Source data below:

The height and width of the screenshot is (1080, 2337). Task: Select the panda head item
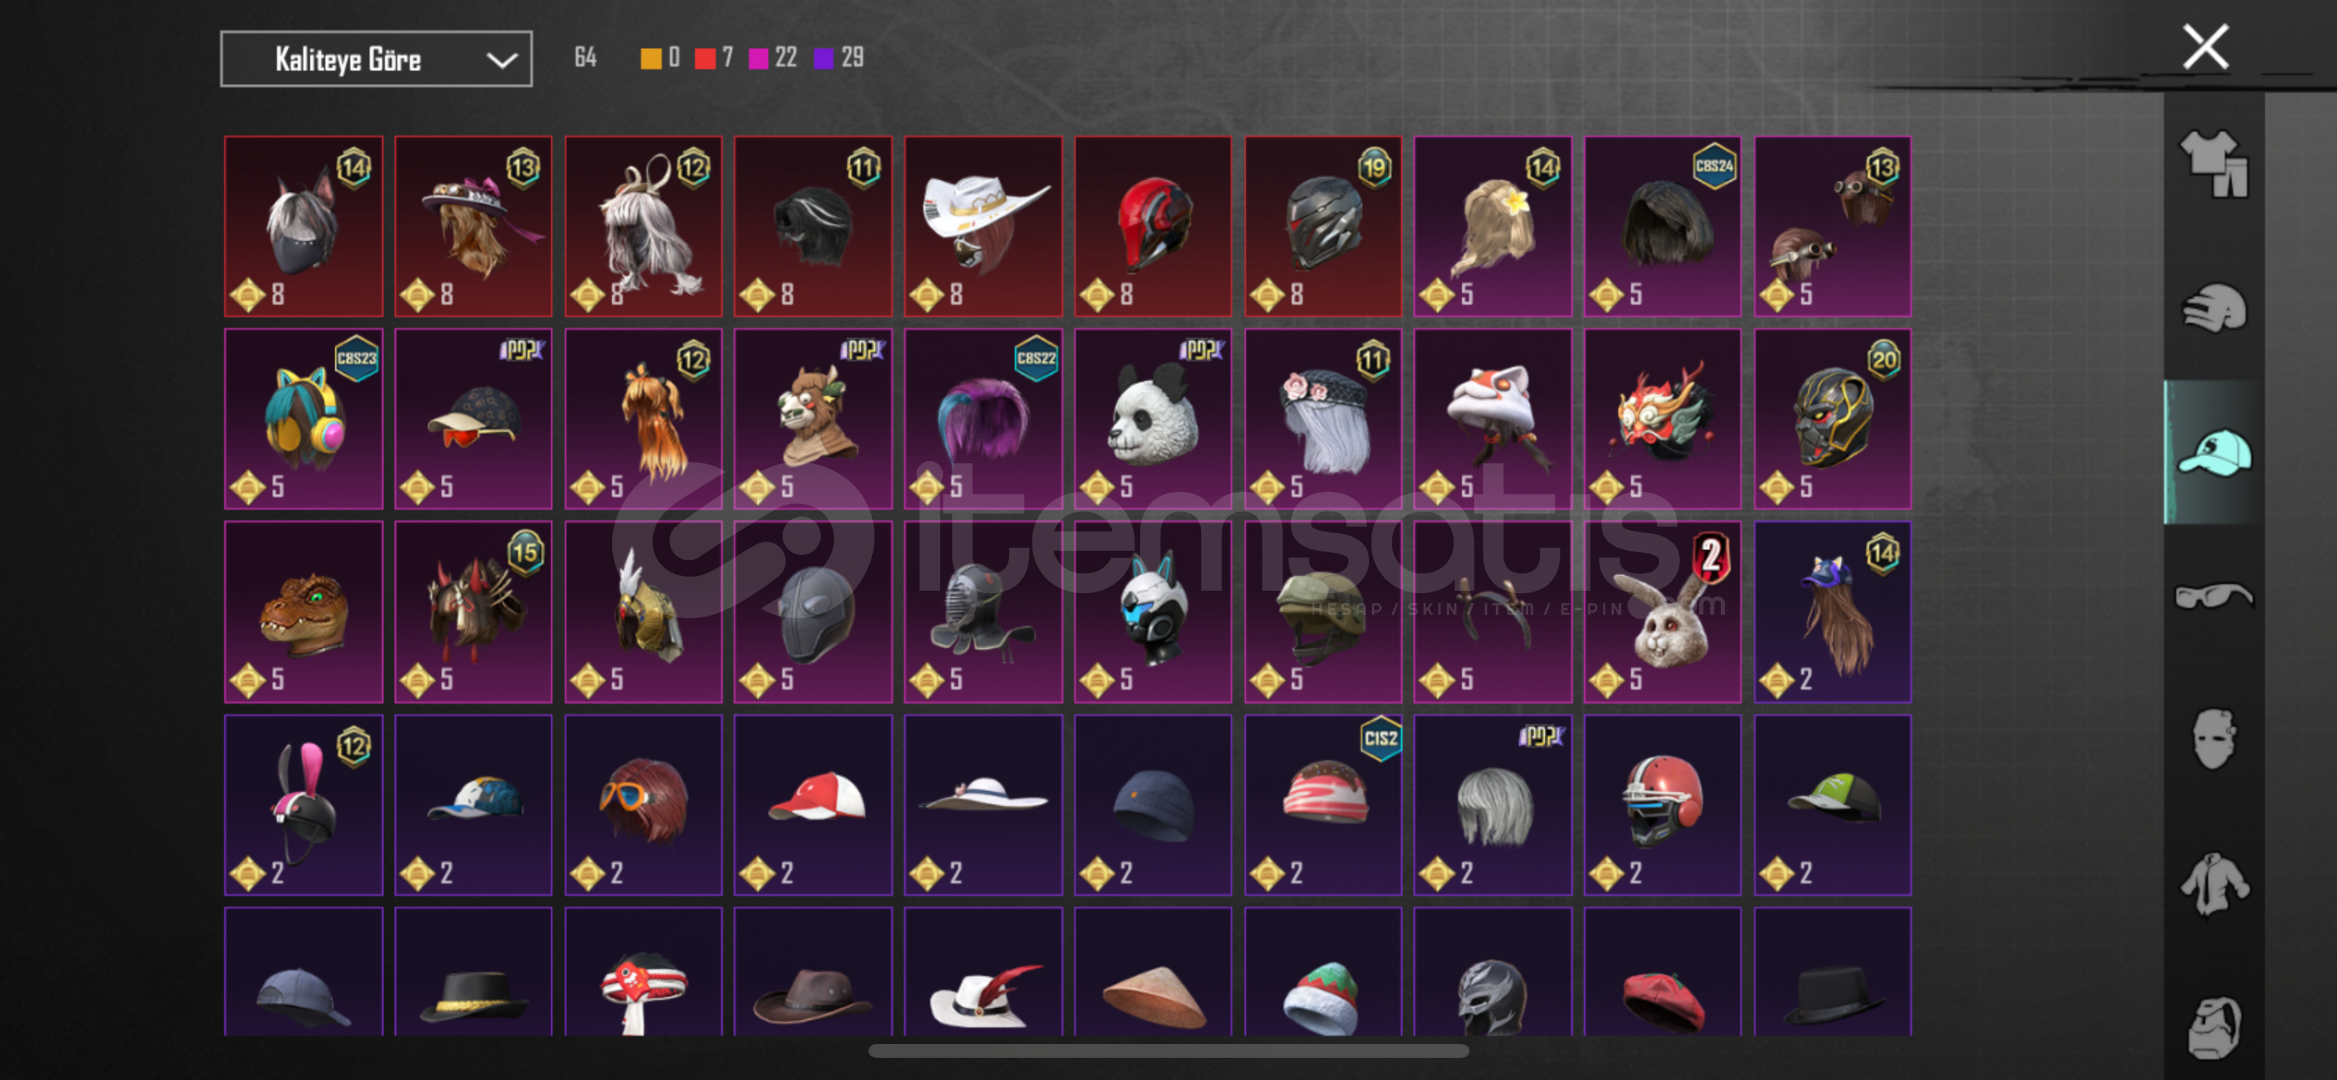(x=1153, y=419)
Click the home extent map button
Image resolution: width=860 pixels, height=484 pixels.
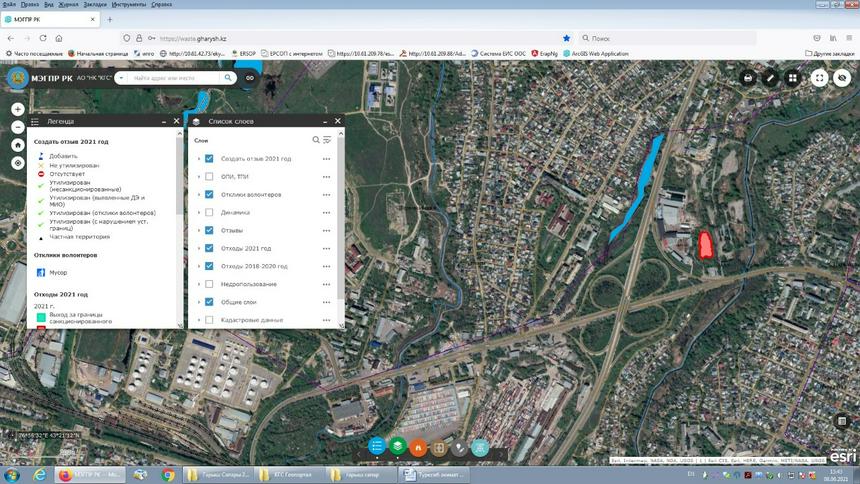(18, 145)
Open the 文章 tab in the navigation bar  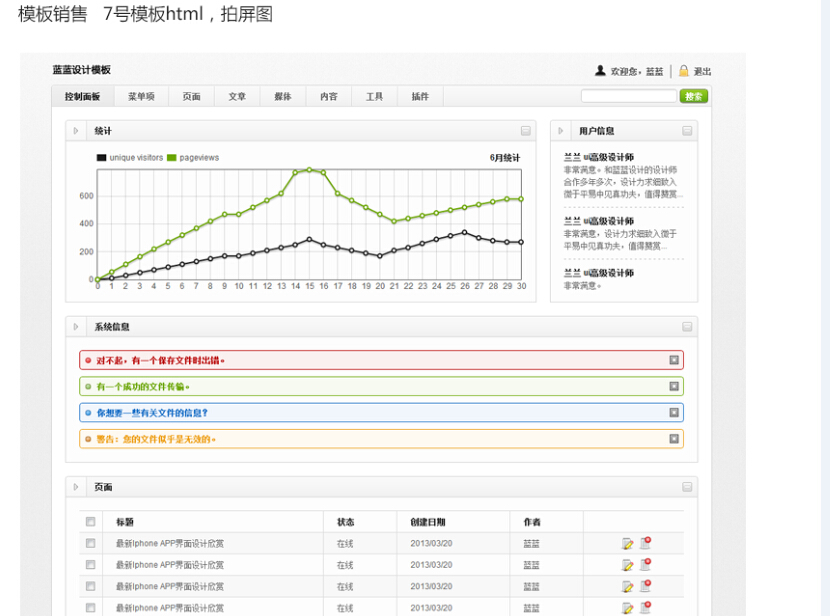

End of Source data.

=== What is needed ===
Transcribe exactly the lines that go from the one holding "Image resolution: width=860" through the last line of the entries, both included, and nothing besides them. Do not include any pictures.

=== Exercise output ===
Image resolution: width=860 pixels, height=484 pixels.
(18, 145)
Open the 文章 tab in the navigation bar  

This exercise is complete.